***** ARTICLE *****

The maps F and ${\widetilde{F}}$ are called combinatorially equivalent w.r.t. H if:

H is a bijection between ${{\,\mathrm{Crit}\,}}(F)$ and ${{\,\mathrm{Crit}\,}}({\widetilde{F}})$; for $c \in {{\,\mathrm{Crit}\,}}(F)$, ${\widetilde{c}} := H(c)$ is the corresponding critical point;
there exists a curve family $\Gamma $ as in Definition 5.3 so that for every $n \geqslant 0$, and for each $k \geqslant 0$ such that both $F^k(c)$ and ${\widetilde{F}}^k(\widetilde{c})$ are well defined, the $\Gamma $-itineraries of ${{\,\mathrm{Comp}\,}}_{F^k(c)} F^{-n}({\mathcal {V}})$ coincide with the ${\hat{H}}(\Gamma )$-itineraries of ${{\,\mathrm{Comp}\,}}_{{\widetilde{F}}^k({\widetilde{c}})} {\widetilde{F}}^{-n}({\widetilde{{\mathcal {V}}}})$.

Using Definition 5.4, we call a pair of puzzle pieces P, ${\widetilde{P}}$ for F, ${\widetilde{F}}$ corresponding if all $\Gamma $-itineraries of P coincide with the ${\hat{H}}(\Gamma )$-itineraries of ${\widetilde{P}}$. The definition then requires that the orbits of the corresponding critical points c, ${\widetilde{c}}$ travel through the corresponding puzzle pieces at all depths. This also gives rise to the notion of corresponding critical fibers ${{\,\mathrm{fib}\,}}(c)$ and ${{\,\mathrm{fib}\,}}({\widetilde{c}})$. Observe that the degrees of the corresponding critical fibers for combinatorially equivalent box mappings must be equal (here, the degree of a fiber is the degree of F, respectively, $\widetilde{F}$, restricted to a sufficiently deep puzzle piece around the fiber).

6 Statement of the QC-Rigidity Theorem and Outline of the Rest of the Paper

We are now ready to state the main result from [47], namely the rigidity theorem for complex box mappings, stated there as Theorem 1.4, but with the explicit assumption that the complex box mappings are dynamically natural.

Theorem 6.1

(Rigidity for complex box mappings) Let $F:{\mathcal {U}}\rightarrow {\mathcal {V}}$ be a dynamically natural complex box mapping that is non-renormalizable. Then,

(1)
each point $x \in K(F)$ is contained in arbitrarily small puzzle pieces.
(2)
If F carries a measurable invariant line field supported on a forward invariant set $X\subseteq K(F)$ of positive Lebesgue measure, then
1. (a)
  there exists a puzzle piece ${\mathcal {J}}$ and a smooth foliation on ${\mathcal {J}}$ with the property that ${{\,\mathrm{meas}\,}}(X\cap {\mathcal {J}})={{\,\mathrm{meas}\,}}({\mathcal {J}})$ and the foliation is tangent to the invariant line field a.e. on ${\mathcal {J}}$;
2. (b)
  the set $Y=\bigcup _{i\geqslant 0}F^i({\mathcal {J}})$ intersects the critical set of F and each such critical point is strictly preperiodic.
(3)

*****

--- TASK REQUIREMENTS ---
[1] According to the passage on complex box mappings, what must be equal for combinatorially equivalent box mappings?
[2] Extend the passage on rigidity for complex box mappings, picking up from the point where it stops.
None of the lines are needed for what is asked here.

***** STORED DATA *****

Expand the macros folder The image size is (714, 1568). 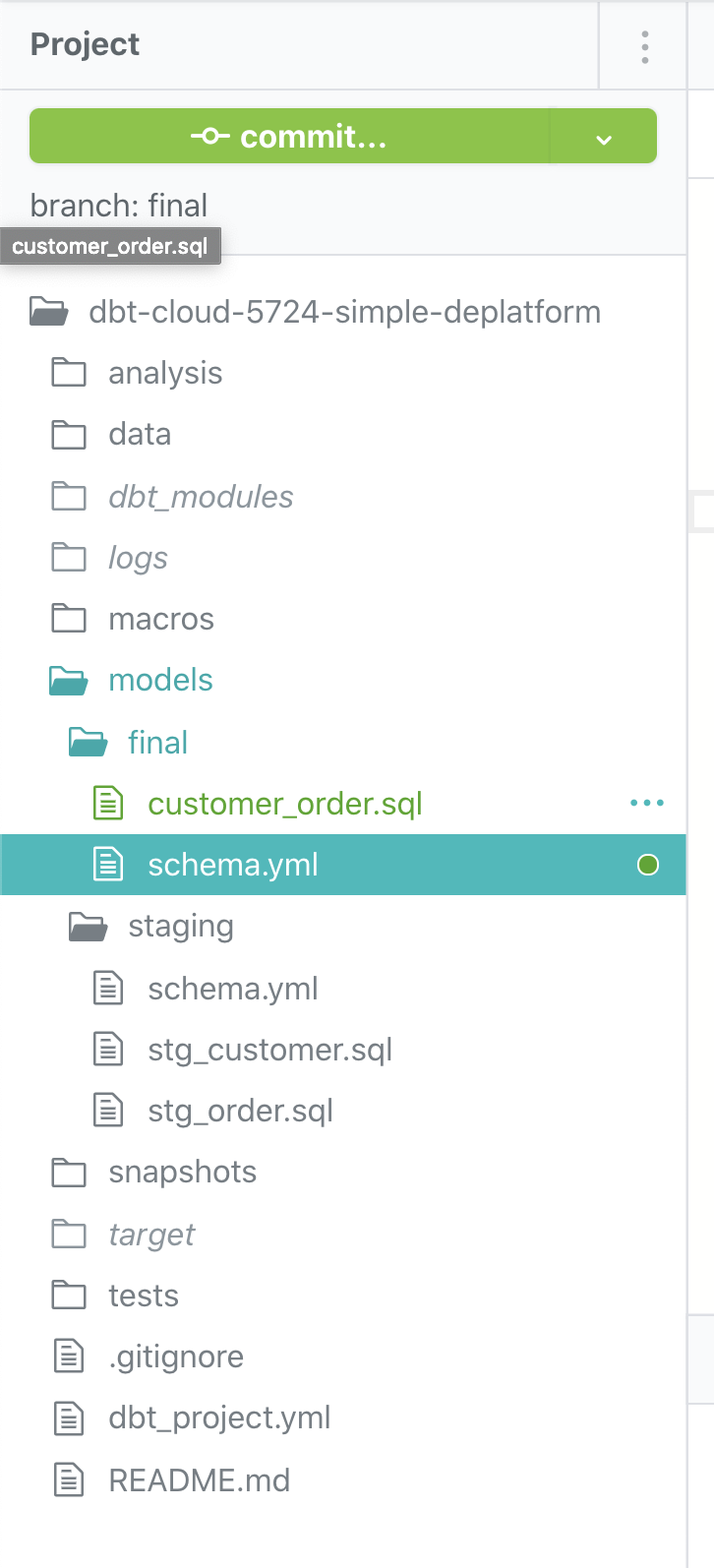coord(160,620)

*****
***** STORED DATA *****

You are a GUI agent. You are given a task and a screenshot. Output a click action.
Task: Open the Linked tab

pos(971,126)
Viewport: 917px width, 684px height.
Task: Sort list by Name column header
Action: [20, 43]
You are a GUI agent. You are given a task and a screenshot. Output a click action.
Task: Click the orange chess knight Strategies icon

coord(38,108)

*****
***** STORED DATA *****

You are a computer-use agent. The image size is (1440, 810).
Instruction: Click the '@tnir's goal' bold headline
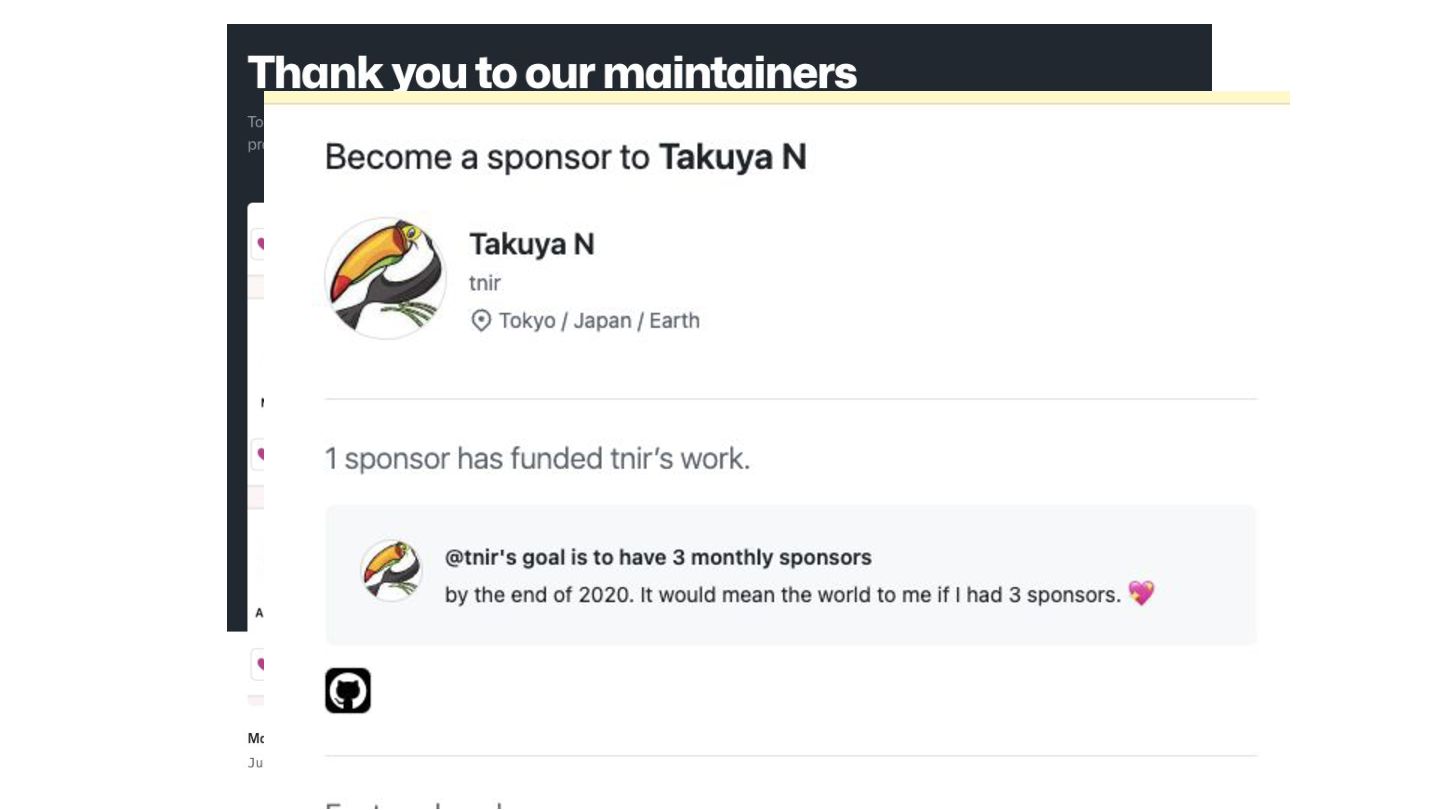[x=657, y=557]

*****

--- ANSWERS GIVEN ---
[1] The degrees of the corresponding critical fibers must be equal.

[2]
Suppose ${\widetilde{F}} :{\widetilde{{\mathcal {U}}}} \rightarrow {\widetilde{{\mathcal {V}}}}$ is another dynamically natural complex box mapping for which there exists a quasiconformal homeomorphism $H :{\mathcal {V}}\rightarrow {\widetilde{{\mathcal {V}}}}$ so that
1. (a)
  ${\widetilde{F}}$ is combinatorially equivalent to F w.r.t. H, and so in particular $H({\mathcal {U}}) = {\widetilde{{\mathcal {U}}}}$,
2. (b)
  ${\widetilde{F}} \circ H = H \circ F$ on $\partial {\mathcal {U}}$, i.e. H is a conjugacy on $\partial \mathcal U$.
Then, F and ${\widetilde{F}}$ are quasiconformally conjugate, and this conjugation agrees with H on ${\mathcal {V}}{\setminus } {\mathcal {U}}$.

In the following sections, we sketch the proof of Theorem 6.1. Our aim is to make it more accessible to a wider audience.

Remark

Let us make several remarks regarding the statement of Theorem 6.1:

1.
In [47], it was assumed that the box mapping in the statement of Theorem 6.1 is non-renormalizable and that all its periodic points are repelling. However, due to Lemma 5.2, it is enough to assume that the box mappings in question are non-renormalizable as the property that all periodic points are repelling then follows from that lemma.
2.
In the language of fibers, shrinking of puzzle pieces stated in Theorem 6.1 (1) is equivalent to triviality of fibers for points in the non-escaping set, i.e. ${{\,\mathrm{fib}\,}}(x) = \{x\}$ for every $x \in K(F)$. Note that if all the fibers are trivial, then c is combinatorially recurrent if and only if $c \in \omega (c)$.
3.
There exist dynamically natural box mappings which have invariant line fields, see Proposition 13.1. These box mappings are rather special (and are the analogues of Lattès rational maps in this setting), see Proposition 13.2. However, if a dynamically natural box mapping F is coming from a Yoccoz-type construction, namely when the puzzles are constructed using rays and equipotentials (see Sect. 2.1), then each puzzle piece of F contains an open set which is not in K(F) (these sets are in the Fatou set of the corresponding rational map). In this situation, conclusion (2a) of Theorem 6.1 cannot be satisfied, and thus such F carries no invariant line field provided F is non-renormalizable.
4.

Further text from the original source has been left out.